NVIDIA time-slicing is a valuable strategy for serving models when you need to maximize GPU utilization on non-MIG capable hardware, have mixed or bursty workloads, and prioritize cost efficiency in a trusted environment. For newer GPUs and scenarios demanding strong performance isolation and predictable resource allocation, NVIDIA MIG is the preferred choice.

1. Introduction

Installing the NVIDIA GPU Operator on OpenShift is a prerequisite for utilizing NVIDIA GPUs. The operator’s installation relies on the Node Feature Discovery (NFD) Operator, which must be installed first. The NFD Operator inspects node hardware and applies labels that the NVIDIA GPU Operator uses to identify and configure GPU-enabled nodes correctly.

2. Prerequisites

  1. OpenShift AI Operator: Ensure the OpenShift AI Operator is installed on your cluster.

  2. GPU Worker Node: You need at least one worker node with an NVIDIA A10G GPU. On AWS, a g5.2xlarge instance is suitable.

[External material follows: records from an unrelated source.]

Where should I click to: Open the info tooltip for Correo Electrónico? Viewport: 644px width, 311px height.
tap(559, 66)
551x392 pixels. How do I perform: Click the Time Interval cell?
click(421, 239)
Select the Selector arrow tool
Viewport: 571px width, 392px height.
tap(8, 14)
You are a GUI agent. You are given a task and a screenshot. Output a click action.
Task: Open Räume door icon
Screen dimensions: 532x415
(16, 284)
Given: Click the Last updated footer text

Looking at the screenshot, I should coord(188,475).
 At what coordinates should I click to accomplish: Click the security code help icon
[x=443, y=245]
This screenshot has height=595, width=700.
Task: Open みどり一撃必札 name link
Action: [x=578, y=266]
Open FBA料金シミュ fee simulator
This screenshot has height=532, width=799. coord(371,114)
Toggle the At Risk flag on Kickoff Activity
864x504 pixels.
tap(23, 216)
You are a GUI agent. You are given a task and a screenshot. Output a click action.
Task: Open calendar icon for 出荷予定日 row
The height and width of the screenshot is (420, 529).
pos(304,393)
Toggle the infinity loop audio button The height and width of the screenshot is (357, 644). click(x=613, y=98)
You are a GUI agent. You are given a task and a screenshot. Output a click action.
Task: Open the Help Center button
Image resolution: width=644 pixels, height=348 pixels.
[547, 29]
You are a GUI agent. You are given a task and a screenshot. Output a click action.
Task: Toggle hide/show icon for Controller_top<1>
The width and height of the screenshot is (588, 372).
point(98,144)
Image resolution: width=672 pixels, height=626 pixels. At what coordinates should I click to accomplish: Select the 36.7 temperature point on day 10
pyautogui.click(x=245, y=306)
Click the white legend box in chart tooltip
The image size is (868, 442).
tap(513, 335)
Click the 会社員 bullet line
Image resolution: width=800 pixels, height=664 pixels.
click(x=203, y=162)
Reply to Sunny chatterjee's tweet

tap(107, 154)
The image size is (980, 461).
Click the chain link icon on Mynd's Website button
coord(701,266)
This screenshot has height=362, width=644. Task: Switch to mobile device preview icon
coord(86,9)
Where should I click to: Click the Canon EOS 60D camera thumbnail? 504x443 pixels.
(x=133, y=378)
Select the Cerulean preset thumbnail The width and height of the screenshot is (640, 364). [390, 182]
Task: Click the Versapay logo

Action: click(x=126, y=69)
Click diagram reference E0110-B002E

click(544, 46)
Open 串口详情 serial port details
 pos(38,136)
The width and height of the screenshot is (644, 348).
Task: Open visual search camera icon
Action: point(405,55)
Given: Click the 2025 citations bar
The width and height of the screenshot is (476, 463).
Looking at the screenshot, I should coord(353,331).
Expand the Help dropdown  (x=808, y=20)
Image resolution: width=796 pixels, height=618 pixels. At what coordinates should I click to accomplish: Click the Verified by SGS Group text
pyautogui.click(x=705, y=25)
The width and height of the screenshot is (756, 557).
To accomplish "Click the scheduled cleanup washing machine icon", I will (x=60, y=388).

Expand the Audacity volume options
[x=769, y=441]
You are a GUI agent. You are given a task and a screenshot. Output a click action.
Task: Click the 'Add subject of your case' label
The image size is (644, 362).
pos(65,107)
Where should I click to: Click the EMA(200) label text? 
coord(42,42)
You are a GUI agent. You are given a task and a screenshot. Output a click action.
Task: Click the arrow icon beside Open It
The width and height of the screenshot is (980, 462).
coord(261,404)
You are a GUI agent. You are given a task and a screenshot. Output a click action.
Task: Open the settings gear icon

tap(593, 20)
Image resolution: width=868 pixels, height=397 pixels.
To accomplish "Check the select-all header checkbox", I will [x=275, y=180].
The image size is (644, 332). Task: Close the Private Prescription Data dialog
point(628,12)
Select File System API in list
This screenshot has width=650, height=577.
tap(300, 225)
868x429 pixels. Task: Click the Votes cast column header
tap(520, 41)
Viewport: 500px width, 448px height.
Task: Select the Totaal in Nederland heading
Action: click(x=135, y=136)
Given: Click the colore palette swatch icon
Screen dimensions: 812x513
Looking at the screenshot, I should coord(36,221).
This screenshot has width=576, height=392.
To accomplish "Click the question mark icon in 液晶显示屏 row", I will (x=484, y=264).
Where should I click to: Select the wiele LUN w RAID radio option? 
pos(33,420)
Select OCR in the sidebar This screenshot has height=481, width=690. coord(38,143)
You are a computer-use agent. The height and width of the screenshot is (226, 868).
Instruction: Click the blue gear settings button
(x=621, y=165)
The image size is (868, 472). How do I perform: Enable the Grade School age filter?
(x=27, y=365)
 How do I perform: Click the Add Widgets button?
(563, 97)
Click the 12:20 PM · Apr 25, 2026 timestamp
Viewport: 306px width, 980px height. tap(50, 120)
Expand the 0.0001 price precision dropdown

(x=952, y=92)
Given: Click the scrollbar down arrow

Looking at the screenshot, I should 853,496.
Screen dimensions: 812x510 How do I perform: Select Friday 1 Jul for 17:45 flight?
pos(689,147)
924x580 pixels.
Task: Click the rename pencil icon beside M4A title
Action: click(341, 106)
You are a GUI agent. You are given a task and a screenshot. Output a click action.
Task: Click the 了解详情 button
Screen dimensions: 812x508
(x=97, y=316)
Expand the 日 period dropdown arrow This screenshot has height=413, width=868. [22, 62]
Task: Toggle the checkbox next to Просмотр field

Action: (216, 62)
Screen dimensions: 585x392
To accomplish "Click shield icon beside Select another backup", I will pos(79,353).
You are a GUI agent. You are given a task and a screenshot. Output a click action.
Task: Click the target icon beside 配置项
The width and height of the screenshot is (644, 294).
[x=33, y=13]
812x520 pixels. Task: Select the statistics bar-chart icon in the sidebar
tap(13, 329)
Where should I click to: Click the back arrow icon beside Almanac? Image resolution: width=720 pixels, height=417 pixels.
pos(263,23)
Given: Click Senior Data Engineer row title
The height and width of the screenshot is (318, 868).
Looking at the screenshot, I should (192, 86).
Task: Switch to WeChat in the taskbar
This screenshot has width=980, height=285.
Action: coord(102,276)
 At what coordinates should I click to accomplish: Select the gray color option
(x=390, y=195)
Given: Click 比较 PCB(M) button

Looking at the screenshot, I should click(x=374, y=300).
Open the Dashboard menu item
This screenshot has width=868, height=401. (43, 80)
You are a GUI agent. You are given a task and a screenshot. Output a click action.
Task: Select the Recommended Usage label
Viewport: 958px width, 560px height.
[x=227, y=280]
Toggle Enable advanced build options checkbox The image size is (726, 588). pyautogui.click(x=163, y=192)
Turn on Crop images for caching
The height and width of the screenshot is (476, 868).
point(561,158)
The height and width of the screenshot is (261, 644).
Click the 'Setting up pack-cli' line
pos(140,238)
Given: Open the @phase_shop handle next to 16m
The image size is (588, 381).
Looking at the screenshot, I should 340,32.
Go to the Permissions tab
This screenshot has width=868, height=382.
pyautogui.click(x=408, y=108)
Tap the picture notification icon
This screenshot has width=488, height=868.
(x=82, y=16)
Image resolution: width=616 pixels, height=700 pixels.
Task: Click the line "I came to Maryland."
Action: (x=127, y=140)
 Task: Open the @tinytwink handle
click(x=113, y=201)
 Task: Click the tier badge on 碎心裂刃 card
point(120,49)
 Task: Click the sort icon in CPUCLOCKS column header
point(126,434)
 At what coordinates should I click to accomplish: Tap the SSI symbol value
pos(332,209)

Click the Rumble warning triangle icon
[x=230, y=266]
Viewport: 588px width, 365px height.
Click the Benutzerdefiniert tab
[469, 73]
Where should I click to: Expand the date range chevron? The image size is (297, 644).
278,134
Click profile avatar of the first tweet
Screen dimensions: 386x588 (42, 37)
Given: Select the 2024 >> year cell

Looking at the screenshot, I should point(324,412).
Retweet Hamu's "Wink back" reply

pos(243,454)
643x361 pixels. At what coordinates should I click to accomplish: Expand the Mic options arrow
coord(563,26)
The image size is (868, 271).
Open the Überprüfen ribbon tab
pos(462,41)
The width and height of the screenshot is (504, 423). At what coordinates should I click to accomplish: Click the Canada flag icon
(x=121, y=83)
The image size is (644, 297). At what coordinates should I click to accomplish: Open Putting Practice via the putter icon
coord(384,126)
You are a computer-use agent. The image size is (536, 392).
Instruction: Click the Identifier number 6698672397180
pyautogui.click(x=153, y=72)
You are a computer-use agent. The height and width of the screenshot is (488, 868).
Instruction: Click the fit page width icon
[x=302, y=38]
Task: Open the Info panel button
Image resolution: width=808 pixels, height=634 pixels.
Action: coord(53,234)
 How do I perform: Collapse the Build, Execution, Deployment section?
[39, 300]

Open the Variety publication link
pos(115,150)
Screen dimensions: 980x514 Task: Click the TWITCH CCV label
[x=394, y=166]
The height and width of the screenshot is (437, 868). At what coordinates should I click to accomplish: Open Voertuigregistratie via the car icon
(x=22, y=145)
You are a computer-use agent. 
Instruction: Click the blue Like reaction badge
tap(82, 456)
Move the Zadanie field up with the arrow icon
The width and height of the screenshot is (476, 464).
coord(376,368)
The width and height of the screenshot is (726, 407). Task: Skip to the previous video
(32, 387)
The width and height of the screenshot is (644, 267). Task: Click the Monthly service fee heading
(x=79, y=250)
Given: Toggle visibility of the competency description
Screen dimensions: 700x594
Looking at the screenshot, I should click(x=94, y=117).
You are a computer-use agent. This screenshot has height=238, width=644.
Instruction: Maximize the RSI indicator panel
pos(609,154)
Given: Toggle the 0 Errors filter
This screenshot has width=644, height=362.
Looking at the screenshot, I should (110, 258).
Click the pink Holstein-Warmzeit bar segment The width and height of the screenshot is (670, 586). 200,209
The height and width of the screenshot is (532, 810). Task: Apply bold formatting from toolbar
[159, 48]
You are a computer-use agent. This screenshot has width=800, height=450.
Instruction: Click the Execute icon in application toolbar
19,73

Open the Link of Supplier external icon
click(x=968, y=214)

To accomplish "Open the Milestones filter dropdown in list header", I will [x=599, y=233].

  3. GPU Node Taint: The GPU node must be tainted to ensure only GPU-tolerant workloads are scheduled on it.

To check the current taints on your GPU nodes, use the following commands:

oc get nodes --selector=nvidia.com/gpu.present=true
oc describe node *<your-gpu-node-name>* | grep "Taints:"

This taint was likely applied during the bootstrap process in the previous lab. If you need to re-apply it, use the following command:

oc adm taint nodes *<your-gpu-node-name>* nvidia.com/gpu=Exists:NoSchedule --overwrite

2.1. Node Feature Discovery (NFD) Operator

OpenShift (and Kubernetes in general) is designed to be hardware-agnostic. It doesn’t inherently know what specific hardware components (like NVIDIA GPUs) are present on its nodes. The NFD Operator fills this gap.

  • Standardized labeling: Once NFD discovers a specific hardware feature, like an NVIDIA GPU, it applies a standardized Kubernetes label to that node. For NVIDIA GPUs, the most common label is feature.node.kubernetes.io/pci-10de.present=true, where:

    • feature.node.kubernetes.io/ - a standard prefix for NFD-generated labels.

    • pci-10de - the PCI vendor ID for NVIDIA Corporation ("10de"). This uniquely identifies NVIDIA hardware.

    • .present=true - indicates that a device with this PCI ID is present on the node.

2.2. NVIDIA GPU Operator

The NVIDIA GPU Operator is designed to be intelligent and efficient. It doesn’t want to deploy its heavy components (like the NVIDIA driver daemonset, container toolkit, device plugin) on every node in your cluster, especially if most of your nodes don’t have GPUs.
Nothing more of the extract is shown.